Schenck v United States (1919)
- During World War I, Schenck mailed circulars to draftees. The circulars suggested that the draft was a monstrous wrong motivated by the capitalist system.Schenck was charged with conspiracy to violate the Espionage Act by attempting to cause insubordination in the military and to obstruct recruitment.Are Schenck's actions (words, expression) protected by the free speech clause of the First Amendment?
- Holmes, speaking for a unanimous Court, concluded that Schenck is not protected in this situation. The character of every act depends on the circumstances.
Furman v Georgia (1971)
- Accidently killed someone. Does the imposition and carrying out of the death penalty in these cases constitute cruel and unusual punishment in violation of the Eighth and Fourteenth Amendments?
- Yes. The Court's one-page per curiam opinion held that the imposition of the death penalty in these cases constituted cruel and unusual punishment and violated the Constitution.
Gregg v Georgia (1975)
- Gregg challenged his remaining death sentence for murder, claiming that his capital sentence was a "cruel and unusual" punishment that violated the Eighth and Fourteenth Amendments. Is the imposition of the death sentence prohibited under the Eighth and Fourteenth Amendments as "cruel and unusual" punishment?

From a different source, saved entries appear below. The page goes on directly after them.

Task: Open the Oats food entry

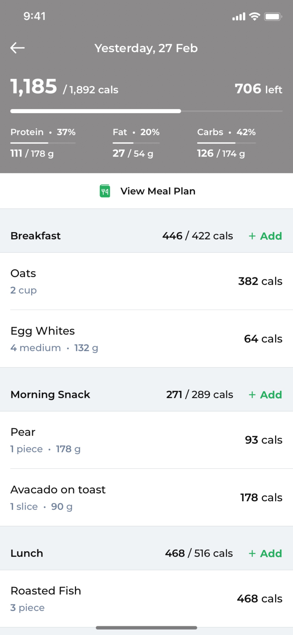Action: (x=146, y=281)
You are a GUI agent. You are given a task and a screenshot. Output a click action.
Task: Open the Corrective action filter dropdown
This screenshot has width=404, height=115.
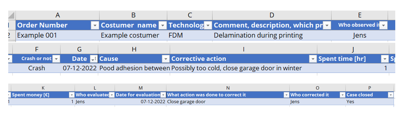click(x=313, y=59)
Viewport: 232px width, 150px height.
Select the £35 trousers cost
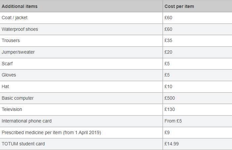coord(168,40)
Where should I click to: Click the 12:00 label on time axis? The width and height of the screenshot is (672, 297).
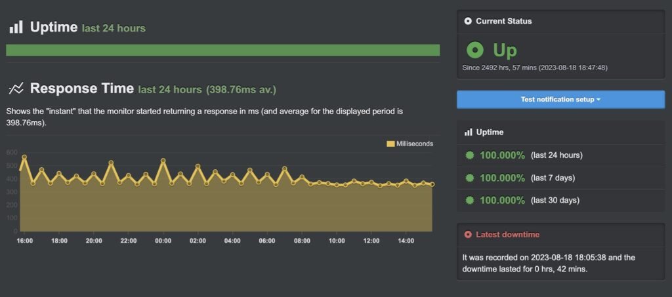coord(371,241)
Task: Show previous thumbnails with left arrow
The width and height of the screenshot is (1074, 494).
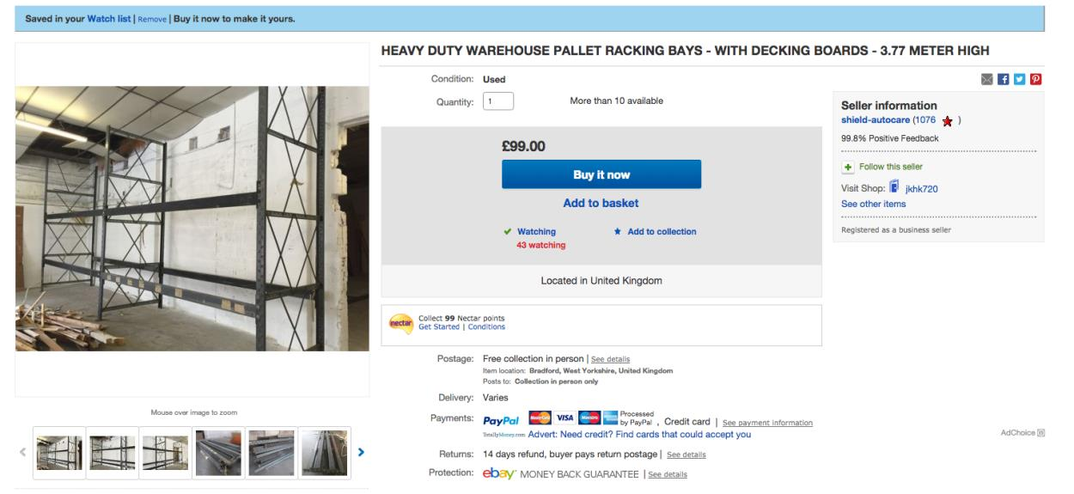Action: coord(23,451)
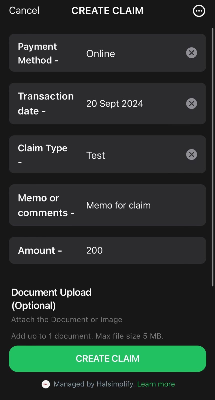Image resolution: width=215 pixels, height=400 pixels.
Task: Tap the Document Upload (Optional) heading
Action: tap(51, 299)
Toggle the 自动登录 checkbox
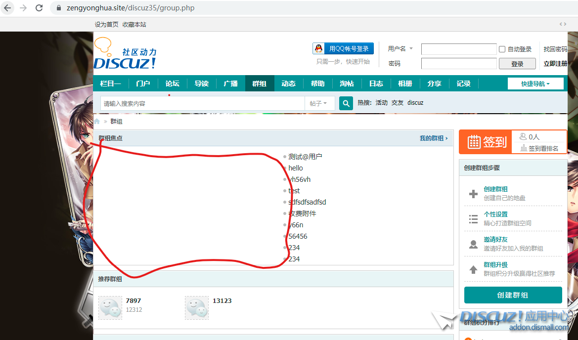The width and height of the screenshot is (578, 340). [502, 49]
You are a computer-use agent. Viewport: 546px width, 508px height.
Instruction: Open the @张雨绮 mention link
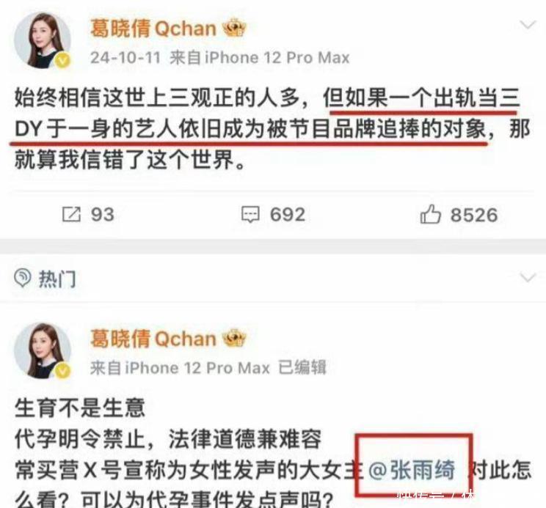coord(411,470)
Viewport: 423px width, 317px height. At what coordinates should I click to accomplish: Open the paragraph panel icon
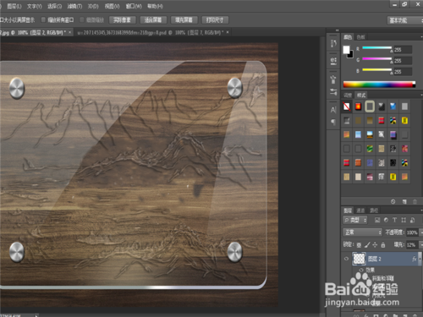pyautogui.click(x=333, y=122)
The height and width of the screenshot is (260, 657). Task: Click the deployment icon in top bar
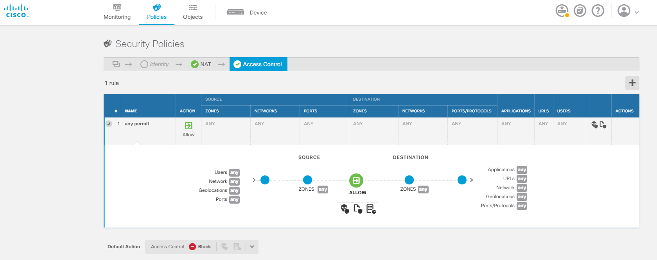[x=562, y=11]
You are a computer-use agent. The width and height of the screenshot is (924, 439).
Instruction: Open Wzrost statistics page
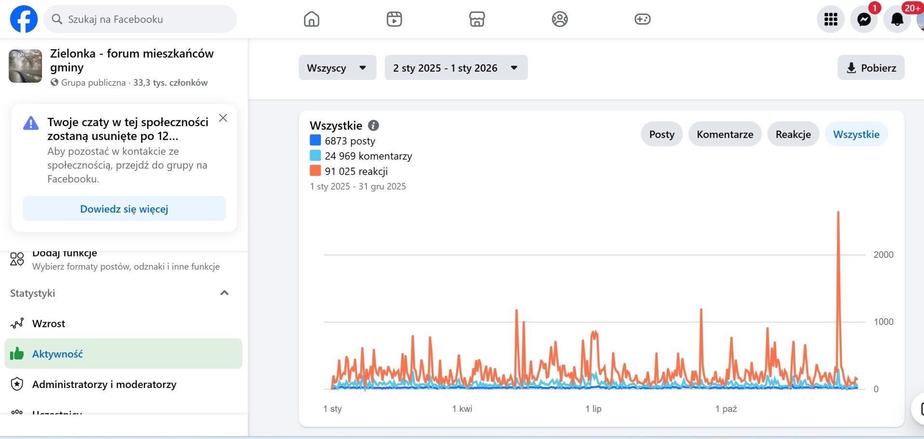point(49,323)
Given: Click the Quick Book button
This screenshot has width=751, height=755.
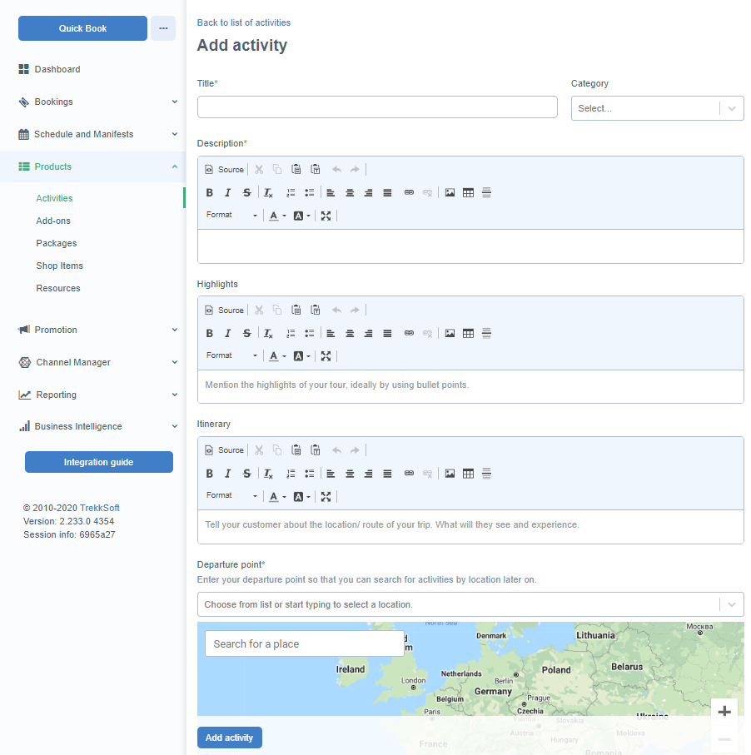Looking at the screenshot, I should [82, 28].
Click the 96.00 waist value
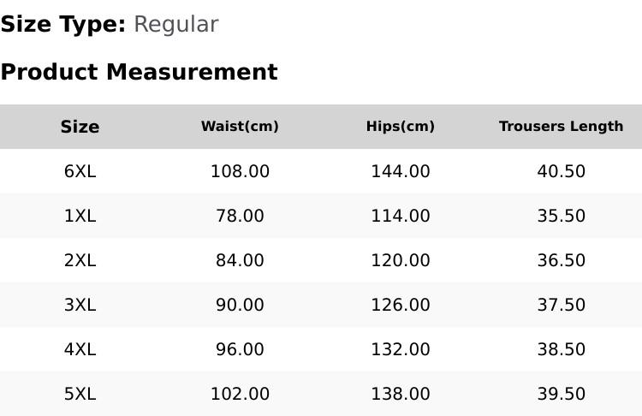 (x=240, y=350)
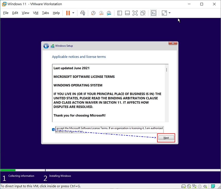Screen dimensions: 221x189
Task: Open the Tabs menu
Action: tap(45, 13)
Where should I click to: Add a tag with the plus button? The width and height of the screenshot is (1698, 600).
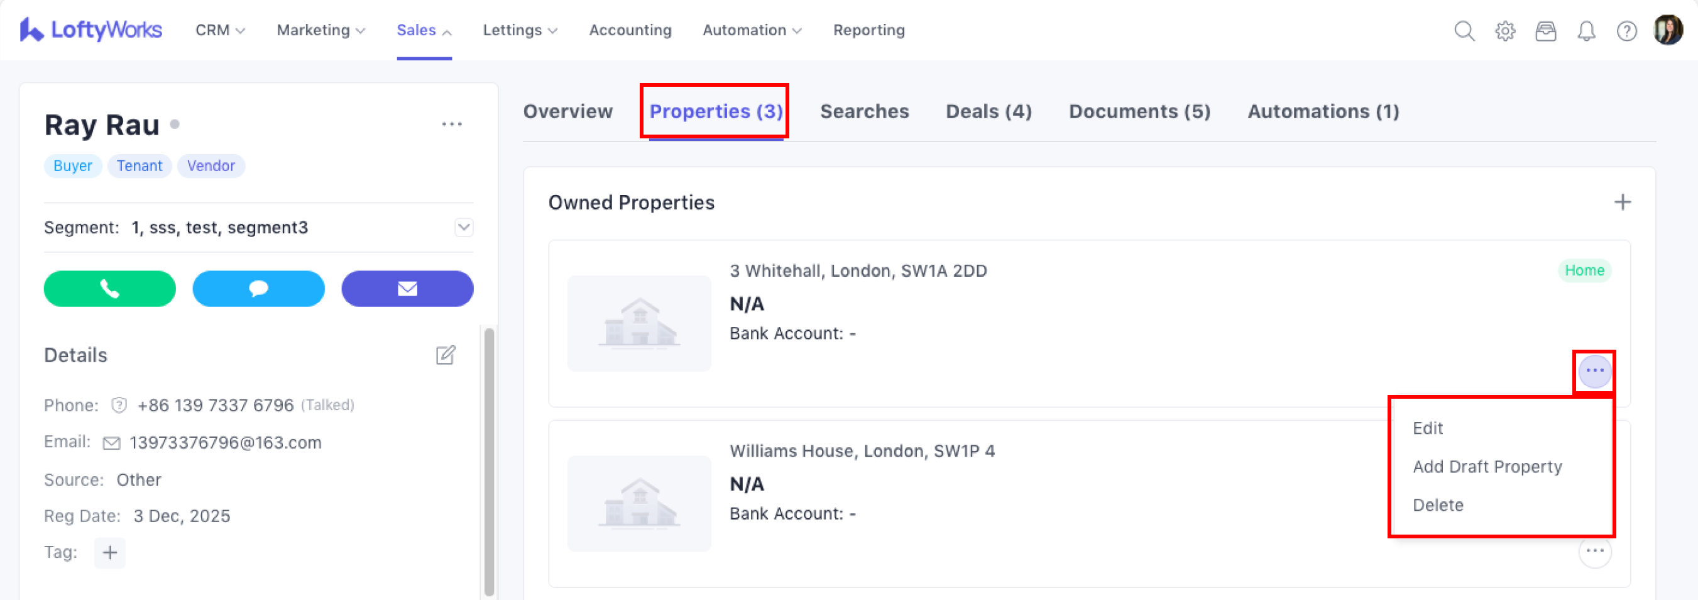(x=109, y=553)
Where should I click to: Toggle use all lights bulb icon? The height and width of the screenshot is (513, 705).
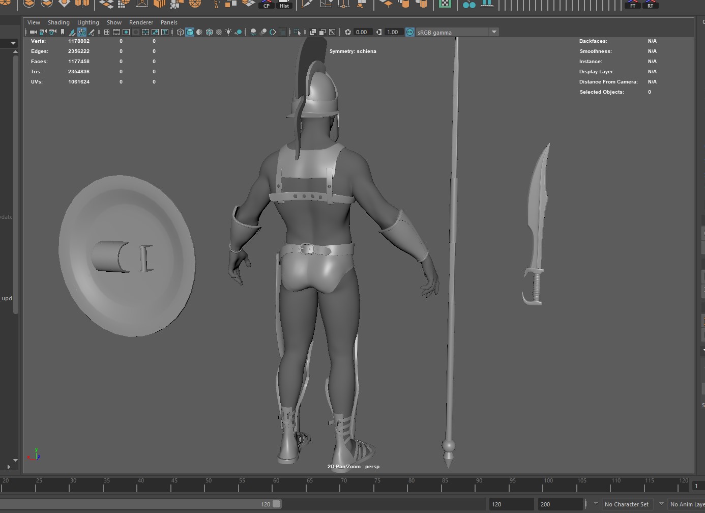[x=228, y=32]
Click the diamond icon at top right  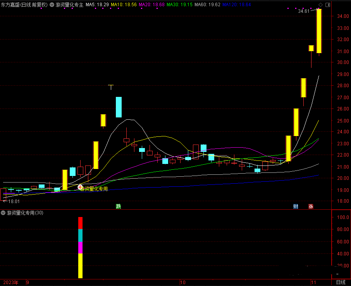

- No. In a 7-to-2 decision, the Court held that a punishment of death did not violate the Eighth and Fourteenth Amendments under all circumstances.
New York Times v United States (1971)
- "Pentagon Papers Case," the Nixon Administration attempted to prevent the New York Times and Washington Post from publishing materials belonging to a classified Defense Department study regarding the history of United States activities in Vietnam. Did the Nixon administration's efforts to prevent the publication of what it termed "classified information" violate the First Amendment?
- Yes. In its per curiam opinion the Court held that the government did not overcome the "heavy presumption against" prior restraint of the press in this case.
Wisconsin v Yoder (1972)
- The three parents refused to send their children to such schools after the eighth grade, arguing that high school attendance was contrary to their religious beliefs. Did Wisconsin's requirement that all parents send their children to school at least until age 16 violate the First Amendment by criminalizing the conduct of parents who refused to send their children to school for religious reasons?
- In a unamimous decision, the Court held that individual's interests in the free exercise of religion under the First Amendment outweighed the State's interests in compelling school attendance beyond the eighth grade.
Baker v Carr (1960)
- Charles W. Baker and other Tennessee citizens alleged that a 1901 law designed to apportion the seats for the state's General Assembly was virtually ignored. Did the Supreme Court have jurisdiction over questions of legislative apportionment?
- In an opinion which explored the nature of "political questions" and the appropriateness of Court action in them, the Court held that there were no such questions to be answered in this case and that legislative apportionment was a justiciable issue.
Mapp v Ohio (1960)
- Dollree Mapp was convicted of possessing obscene materials after an admittedly illegal police search of her home for a fugitive. She appealed her conviction on the basis of freedom of expression. Were the confiscated materials protected by the First Amendment? (May evidence obtained through a search in violation of the Fourth Amendment be admitted in a state criminal proceeding?)
- The Court brushed aside the First Amendment issue and declared that "all evidence obtained by searches and seizures in violation of the Constitution is, by [the Fourth Amendment], inadmissible in a state court."